(Stored records)
· · ·

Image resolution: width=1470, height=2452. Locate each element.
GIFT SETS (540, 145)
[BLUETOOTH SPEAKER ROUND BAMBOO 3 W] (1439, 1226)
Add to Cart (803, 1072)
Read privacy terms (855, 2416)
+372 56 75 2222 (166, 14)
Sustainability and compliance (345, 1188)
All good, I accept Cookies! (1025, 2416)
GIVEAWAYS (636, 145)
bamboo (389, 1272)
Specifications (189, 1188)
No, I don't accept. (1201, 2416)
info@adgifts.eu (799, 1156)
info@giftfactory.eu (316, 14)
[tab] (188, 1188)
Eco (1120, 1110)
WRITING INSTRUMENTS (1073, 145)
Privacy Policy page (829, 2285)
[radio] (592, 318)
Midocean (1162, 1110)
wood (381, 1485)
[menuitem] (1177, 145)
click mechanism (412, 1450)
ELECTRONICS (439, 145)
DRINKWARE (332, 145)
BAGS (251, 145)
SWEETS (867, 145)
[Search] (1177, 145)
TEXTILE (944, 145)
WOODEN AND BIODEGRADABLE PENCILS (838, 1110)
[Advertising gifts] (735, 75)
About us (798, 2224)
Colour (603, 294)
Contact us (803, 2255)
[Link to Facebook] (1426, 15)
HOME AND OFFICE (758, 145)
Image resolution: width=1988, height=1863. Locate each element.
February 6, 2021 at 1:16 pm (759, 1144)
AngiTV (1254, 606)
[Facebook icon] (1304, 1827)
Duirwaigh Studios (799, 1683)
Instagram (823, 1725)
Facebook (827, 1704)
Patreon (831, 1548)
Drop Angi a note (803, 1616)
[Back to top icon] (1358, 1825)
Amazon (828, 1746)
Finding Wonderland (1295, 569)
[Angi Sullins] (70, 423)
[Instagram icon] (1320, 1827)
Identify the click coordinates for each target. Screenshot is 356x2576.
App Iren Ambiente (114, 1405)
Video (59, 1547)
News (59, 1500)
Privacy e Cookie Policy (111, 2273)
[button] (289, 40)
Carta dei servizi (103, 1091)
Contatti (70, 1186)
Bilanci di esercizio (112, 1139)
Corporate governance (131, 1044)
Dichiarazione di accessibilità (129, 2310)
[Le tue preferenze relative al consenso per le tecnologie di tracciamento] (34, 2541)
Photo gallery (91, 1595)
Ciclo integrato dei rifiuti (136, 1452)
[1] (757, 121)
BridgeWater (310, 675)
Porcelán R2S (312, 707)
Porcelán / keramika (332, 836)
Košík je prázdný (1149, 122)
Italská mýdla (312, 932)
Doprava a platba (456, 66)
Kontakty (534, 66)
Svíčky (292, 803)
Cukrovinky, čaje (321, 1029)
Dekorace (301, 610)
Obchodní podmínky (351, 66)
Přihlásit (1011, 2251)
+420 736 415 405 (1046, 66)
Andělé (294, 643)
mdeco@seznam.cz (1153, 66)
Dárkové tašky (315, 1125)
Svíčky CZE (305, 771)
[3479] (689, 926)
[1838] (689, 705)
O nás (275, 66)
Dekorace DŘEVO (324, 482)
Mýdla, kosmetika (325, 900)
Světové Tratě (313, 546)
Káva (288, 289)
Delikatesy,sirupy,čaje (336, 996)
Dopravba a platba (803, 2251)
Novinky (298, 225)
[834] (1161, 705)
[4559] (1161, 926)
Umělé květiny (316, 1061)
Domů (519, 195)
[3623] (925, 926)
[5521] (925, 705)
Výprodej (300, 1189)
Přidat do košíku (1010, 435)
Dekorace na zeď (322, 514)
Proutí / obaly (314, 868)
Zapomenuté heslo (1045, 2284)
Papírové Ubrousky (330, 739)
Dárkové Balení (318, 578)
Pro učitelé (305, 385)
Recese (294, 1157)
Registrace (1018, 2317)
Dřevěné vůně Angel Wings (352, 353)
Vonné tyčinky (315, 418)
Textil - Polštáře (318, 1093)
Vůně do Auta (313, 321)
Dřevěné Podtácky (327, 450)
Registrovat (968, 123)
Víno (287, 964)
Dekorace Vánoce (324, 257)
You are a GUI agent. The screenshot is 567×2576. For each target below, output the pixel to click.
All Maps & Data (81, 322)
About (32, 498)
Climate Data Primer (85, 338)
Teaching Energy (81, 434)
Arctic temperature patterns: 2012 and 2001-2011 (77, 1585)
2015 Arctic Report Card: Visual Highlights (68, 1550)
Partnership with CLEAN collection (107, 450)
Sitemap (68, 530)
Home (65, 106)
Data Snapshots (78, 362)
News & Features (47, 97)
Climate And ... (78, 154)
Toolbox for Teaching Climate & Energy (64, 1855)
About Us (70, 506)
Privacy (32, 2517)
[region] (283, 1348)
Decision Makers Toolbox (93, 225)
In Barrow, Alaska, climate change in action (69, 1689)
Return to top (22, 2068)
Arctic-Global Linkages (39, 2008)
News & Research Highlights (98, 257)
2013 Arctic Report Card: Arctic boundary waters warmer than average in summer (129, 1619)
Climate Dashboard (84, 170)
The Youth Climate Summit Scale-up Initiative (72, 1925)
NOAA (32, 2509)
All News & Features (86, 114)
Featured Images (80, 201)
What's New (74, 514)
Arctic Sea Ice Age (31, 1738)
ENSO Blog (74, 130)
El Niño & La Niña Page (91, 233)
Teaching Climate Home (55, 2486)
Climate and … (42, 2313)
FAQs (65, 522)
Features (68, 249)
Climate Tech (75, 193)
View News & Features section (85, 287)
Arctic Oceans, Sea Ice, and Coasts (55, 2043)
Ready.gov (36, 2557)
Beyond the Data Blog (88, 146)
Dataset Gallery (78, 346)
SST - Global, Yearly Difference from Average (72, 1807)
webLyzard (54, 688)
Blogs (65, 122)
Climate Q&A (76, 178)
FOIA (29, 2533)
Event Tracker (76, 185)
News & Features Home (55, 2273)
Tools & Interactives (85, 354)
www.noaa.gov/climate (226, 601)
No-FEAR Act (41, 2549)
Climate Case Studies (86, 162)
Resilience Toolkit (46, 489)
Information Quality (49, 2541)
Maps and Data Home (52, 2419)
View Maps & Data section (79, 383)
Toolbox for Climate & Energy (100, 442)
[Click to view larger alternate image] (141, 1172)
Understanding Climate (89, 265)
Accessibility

· · ·

_What to produce:_
Each line of the data has to be written out exactly as it appears.

_Answer below:_
Image resolution: width=1470, height=2452. Locate each element.
GIFT SETS (540, 145)
[BLUETOOTH SPEAKER ROUND BAMBOO 3 W] (1439, 1226)
Add to Cart (803, 1072)
Read privacy terms (855, 2416)
+372 56 75 2222 (166, 14)
Sustainability and compliance (345, 1188)
All good, I accept Cookies! (1025, 2416)
GIVEAWAYS (636, 145)
bamboo (389, 1272)
Specifications (189, 1188)
No, I don't accept. (1201, 2416)
info@adgifts.eu (799, 1156)
info@giftfactory.eu (316, 14)
[tab] (188, 1188)
Eco (1120, 1110)
WRITING INSTRUMENTS (1073, 145)
Privacy Policy page (829, 2285)
[radio] (592, 318)
Midocean (1162, 1110)
wood (381, 1485)
[menuitem] (1177, 145)
click mechanism (412, 1450)
ELECTRONICS (439, 145)
DRINKWARE (332, 145)
BAGS (251, 145)
SWEETS (867, 145)
[Search] (1177, 145)
TEXTILE (944, 145)
WOODEN AND BIODEGRADABLE PENCILS (838, 1110)
[Advertising gifts] (735, 75)
About us (798, 2224)
Colour (603, 294)
Contact us (803, 2255)
[Link to Facebook] (1426, 15)
HOME AND OFFICE (758, 145)
Image resolution: width=1988, height=1863. Locate each element.
February 6, 2021 at 1:16 pm (759, 1144)
AngiTV (1254, 606)
[Facebook icon] (1304, 1827)
Duirwaigh Studios (799, 1683)
Instagram (823, 1725)
Facebook (827, 1704)
Patreon (831, 1548)
Drop Angi a note (803, 1616)
[Back to top icon] (1358, 1825)
Amazon (828, 1746)
Finding Wonderland (1295, 569)
[Angi Sullins] (70, 423)
[Instagram icon] (1320, 1827)
Identify the click coordinates for each target. Screenshot is 356x2576.
App Iren Ambiente (114, 1405)
Video (59, 1547)
News (59, 1500)
Privacy e Cookie Policy (111, 2273)
[button] (289, 40)
Carta dei servizi (103, 1091)
Contatti (70, 1186)
Bilanci di esercizio (112, 1139)
Corporate governance (131, 1044)
Dichiarazione di accessibilità (129, 2310)
[Le tue preferenze relative al consenso per le tecnologie di tracciamento] (34, 2541)
Photo gallery (91, 1595)
Ciclo integrato dei rifiuti (136, 1452)
[1] (757, 121)
BridgeWater (310, 675)
Porcelán R2S (312, 707)
Porcelán / keramika (332, 836)
Košík je prázdný (1149, 122)
Italská mýdla (312, 932)
Doprava a platba (456, 66)
Kontakty (534, 66)
Svíčky (292, 803)
Cukrovinky, čaje (321, 1029)
Dekorace (301, 610)
Obchodní podmínky (351, 66)
Přihlásit (1011, 2251)
+420 736 415 405 (1046, 66)
Andělé (294, 643)
mdeco@seznam.cz (1153, 66)
Dárkové tašky (315, 1125)
Svíčky CZE (305, 771)
[3479] (689, 926)
[1838] (689, 705)
O nás (275, 66)
Dekorace DŘEVO (324, 482)
Mýdla, kosmetika (325, 900)
Světové Tratě (313, 546)
Káva (288, 289)
Delikatesy,sirupy,čaje (336, 996)
Dopravba a platba (803, 2251)
Novinky (298, 225)
[834] (1161, 705)
[4559] (1161, 926)
Umělé květiny (316, 1061)
Domů (519, 195)
[3623] (925, 926)
[5521] (925, 705)
Výprodej (300, 1189)
Přidat do košíku (1010, 435)
Dekorace na zeď (322, 514)
Proutí / obaly (314, 868)
Zapomenuté heslo (1045, 2284)
Papírové Ubrousky (330, 739)
Dárkové Balení (318, 578)
Pro učitelé (305, 385)
Recese (294, 1157)
Registrace (1018, 2317)
Dřevěné vůně Angel Wings (352, 353)
Vonné tyčinky (315, 418)
Textil - Polštáře (318, 1093)
Vůně do Auta (313, 321)
Dřevěné Podtácky (327, 450)
Registrovat (968, 123)
Víno (287, 964)
Dekorace Vánoce (324, 257)
You are a GUI agent. The screenshot is 567×2576. For each target below, output the pixel to click.
All Maps & Data (81, 322)
About (32, 498)
Climate Data Primer (85, 338)
Teaching Energy (81, 434)
Arctic temperature patterns: 2012 and 2001-2011 (77, 1585)
2015 Arctic Report Card: Visual Highlights (68, 1550)
Partnership with CLEAN collection (107, 450)
Sitemap (68, 530)
Home (65, 106)
Data Snapshots (78, 362)
News & Features (47, 97)
Climate And ... (78, 154)
Toolbox for Teaching Climate & Energy (64, 1855)
About Us (70, 506)
Privacy (32, 2517)
[region] (283, 1348)
Decision Makers Toolbox (93, 225)
In Barrow, Alaska, climate change in action (69, 1689)
Return to top (22, 2068)
Arctic-Global Linkages (39, 2008)
News & Research Highlights (98, 257)
2013 Arctic Report Card: Arctic boundary waters warmer than average in summer (129, 1619)
Climate Dashboard (84, 170)
The Youth Climate Summit Scale-up Initiative (72, 1925)
NOAA (32, 2509)
All News & Features (86, 114)
Featured Images (80, 201)
What's New (74, 514)
Arctic Sea Ice Age (31, 1738)
ENSO Blog (74, 130)
El Niño & La Niña Page (91, 233)
Teaching Climate Home (55, 2486)
Climate and … (42, 2313)
FAQs (65, 522)
Features (68, 249)
Climate Tech (75, 193)
View News & Features section (85, 287)
Arctic Oceans, Sea Ice, and Coasts (55, 2043)
Ready.gov (36, 2557)
Beyond the Data Blog (88, 146)
Dataset Gallery (78, 346)
SST - Global, Yearly Difference from Average (72, 1807)
webLyzard (54, 688)
Blogs (65, 122)
Climate Q&A (76, 178)
FOIA (29, 2533)
Event Tracker (76, 185)
News & Features Home (55, 2273)
Tools & Interactives (85, 354)
www.noaa.gov/climate (226, 601)
No-FEAR Act (41, 2549)
Climate Case Studies (86, 162)
Resilience Toolkit (46, 489)
Information Quality (49, 2541)
Maps and Data Home (52, 2419)
View Maps & Data section (79, 383)
Toolbox for Climate & Energy (100, 442)
[Click to view larger alternate image] (141, 1172)
Understanding Climate (89, 265)
Accessibility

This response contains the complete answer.